ORIGINAL RESEARCH article
Front. Mol. Biosci., 15 December 2020
Sec. Molecular Diagnostics and Therapeutics
Volume 7 - 2020 | https://doi.org/10.3389/fmolb.2020.598221
Xiaodong Huang1 Jie Zhang2 Yongbin Zheng3*
1Department of General Surgery, The Third People's Hospital of Hubei Province, Wuhan, China
2Department of Obstetrics and Gynecology, Renmin Hospital of Wuhan University, Wuhan, China
3Department of Gastrointestinal Surgery, Renmin Hospital of Wuhan University, Wuhan, China
Gastric cancer (GC) is a complex and heterogeneous disease, making it difficult to ascertain the optimal therapeutic approach for individual GC patients. Stromal and immune cell infiltration in GC has a strong correlation with clinical outcomes; however, the underlying mechanisms that drive immunosuppression remain vastly undiscovered. Recent studies validated that anthrax toxin receptor 1 (ANTXR1) is aberrantly expressed in several cancers and holds promise as a new therapeutic target for cancer.
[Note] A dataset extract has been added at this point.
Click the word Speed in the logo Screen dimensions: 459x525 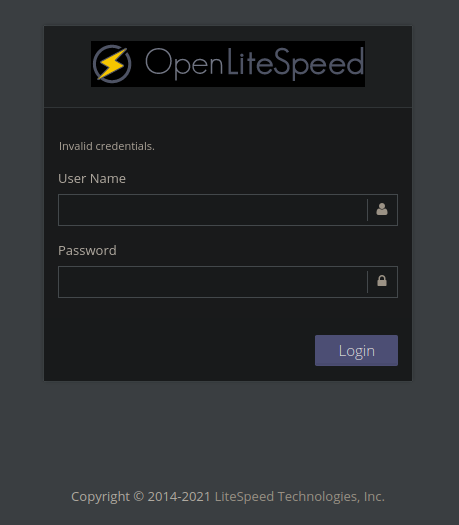[x=318, y=64]
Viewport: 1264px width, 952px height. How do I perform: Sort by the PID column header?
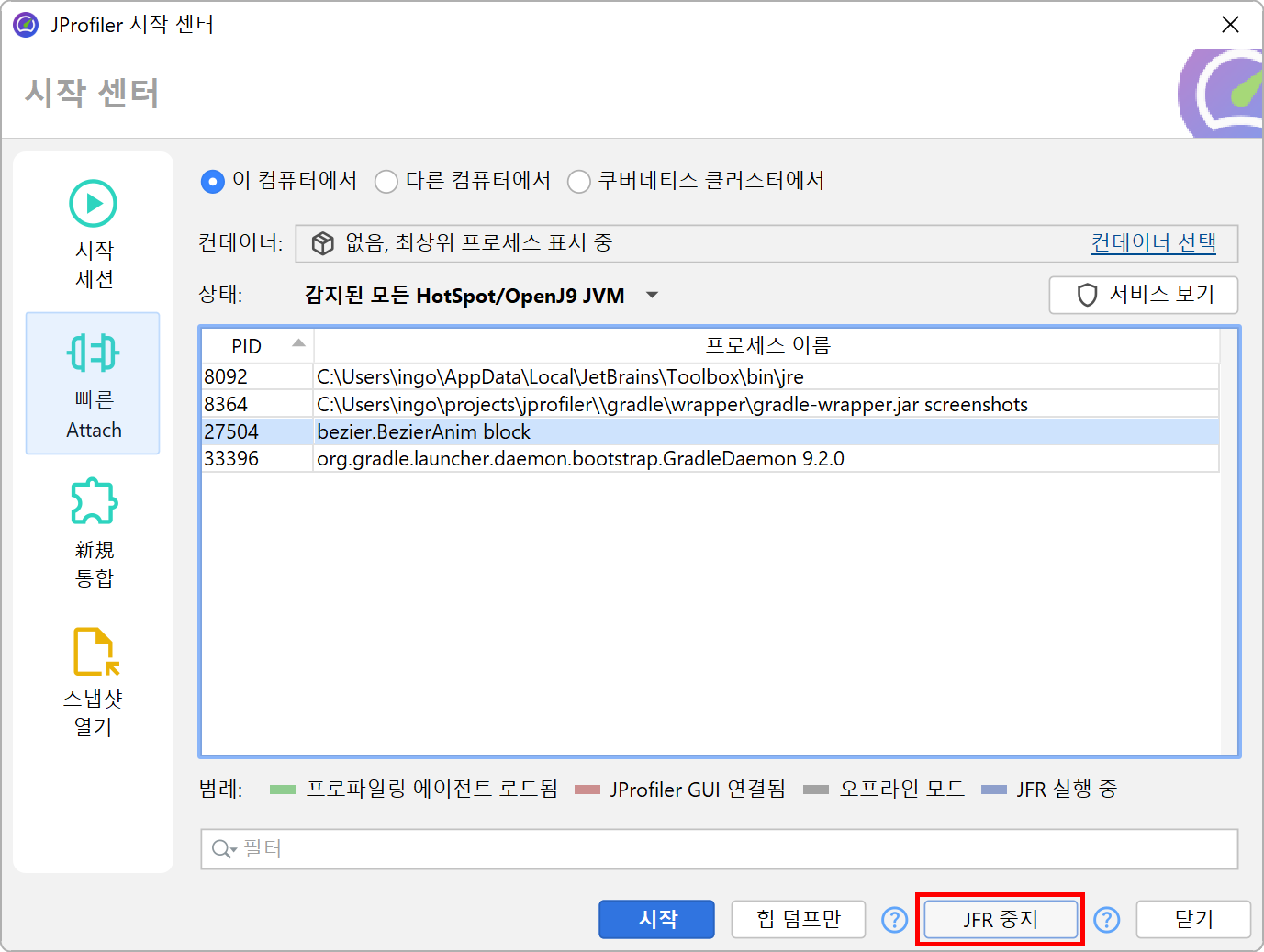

However, its immunological roles in GC are still unclear. Here, we show that we identify the distinct stromal and immune cell infiltration in GC between the high and low ANTXR1 expression group by analyzing genomic data. Clinically, ANTXR1 is highly expressed in GC and correlates with adverse clinicopathological characteristics. Additionally, high ANTXR1 expression is linked to markedly poor clinical outcomes and resistance to chemotherapy, whereas the low ANTXR1 expression group is correlated with better outcomes and response to chemotherapy in GC patients. We further revealed the differential landscape of somatic tumor mutation burden (TMB) between the two groups and observed that patients with high ANTXR1 expression suffered from a lower TMB, potentially leading to less sensitivity to checkpoint therapy. Molecularly, results displayed that ANTXR1 is an immunosuppressive element, which may perform its function via promoting the secretion of immunosuppressive factors that play a significant role in modulating tumor-associated fibroblast transformation, M2 macrophage polarization, and T cell exhaustion. Gene set enrichment analysis revealed that cancer-related pathways including epithelial-to-mesenchymal transition, focal adhesion, and transforming growth factor-β (TGF-β) signaling pathways were enriched in high ANTXR1 expression tumors. Our work suggests that ANTXR1 could not only serve as a valuable prognostic biomarker in GC but also be deemed as a potential immunotherapeutic target and useful biomarker of sensitivity to chemotherapy.